* **YOUR GOAL**
Reproduce everything in the listing below from the line containing "pixels, height=720 pixels." down to the line containing "share-button: Paylaş is", both lines included. Leave the pictures out of your answer.

* **DATA RECORDS**
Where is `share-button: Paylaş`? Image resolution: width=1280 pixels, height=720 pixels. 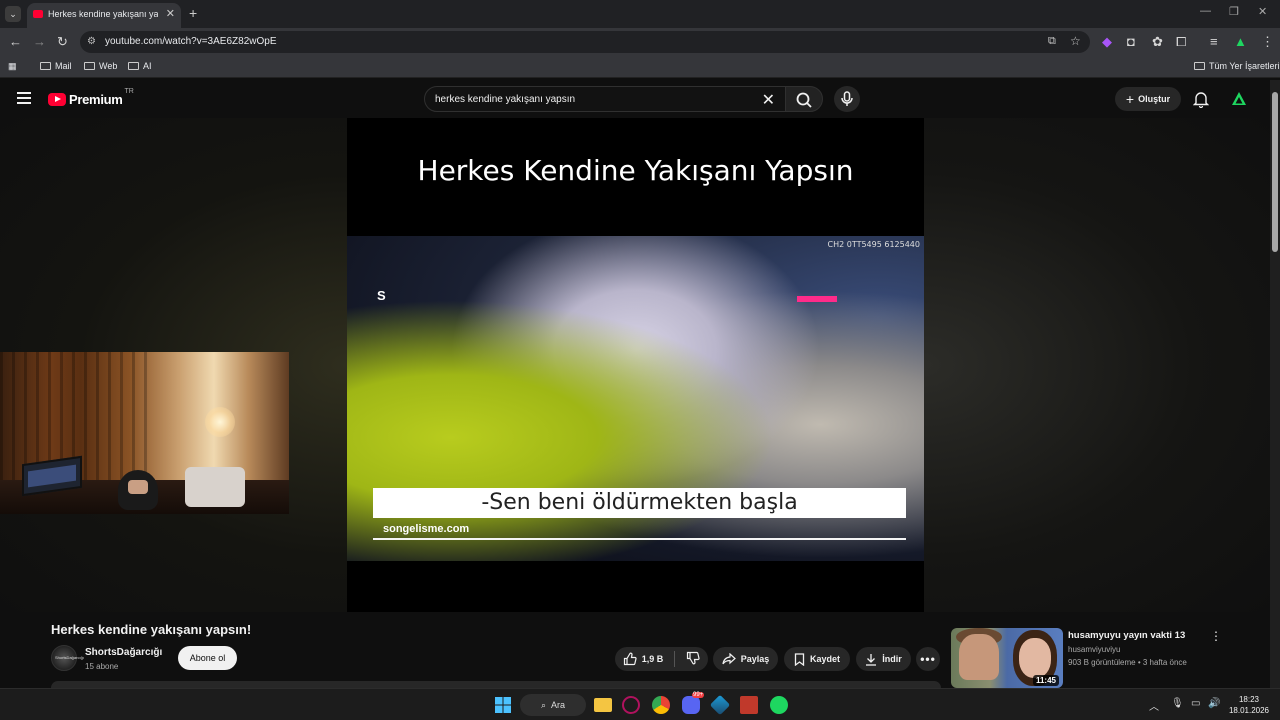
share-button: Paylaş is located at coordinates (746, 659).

* * *

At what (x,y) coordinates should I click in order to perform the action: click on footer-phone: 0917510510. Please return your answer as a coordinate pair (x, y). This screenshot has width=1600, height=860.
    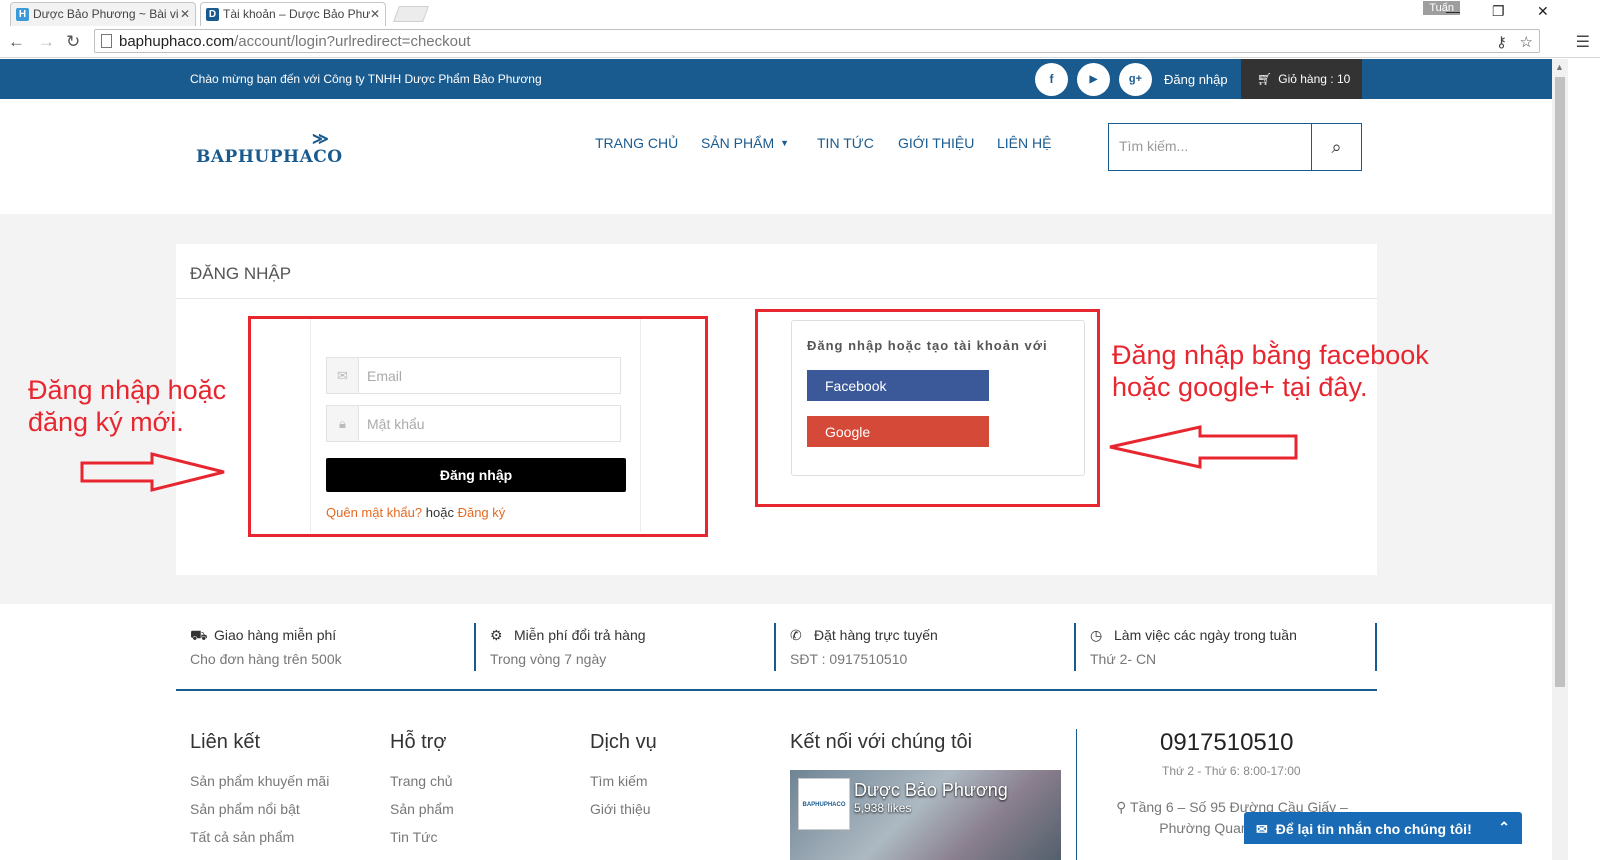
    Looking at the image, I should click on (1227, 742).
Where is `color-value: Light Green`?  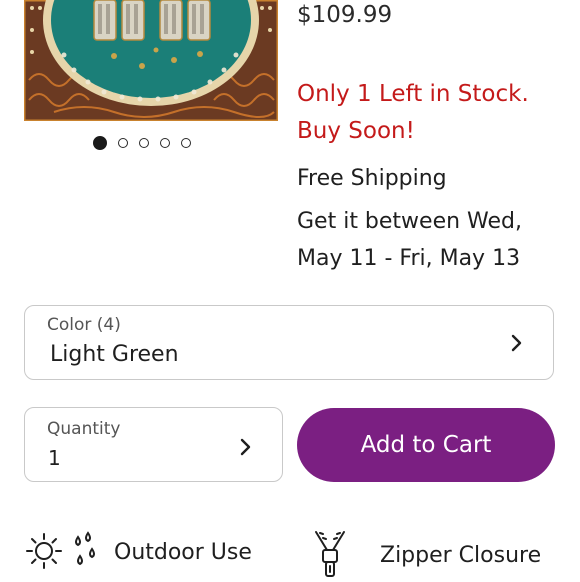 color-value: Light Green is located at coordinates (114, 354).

* **OUTPUT BELOW**
Where is `share-button: Paylaş`? Image resolution: width=1280 pixels, height=720 pixels. 
share-button: Paylaş is located at coordinates (746, 659).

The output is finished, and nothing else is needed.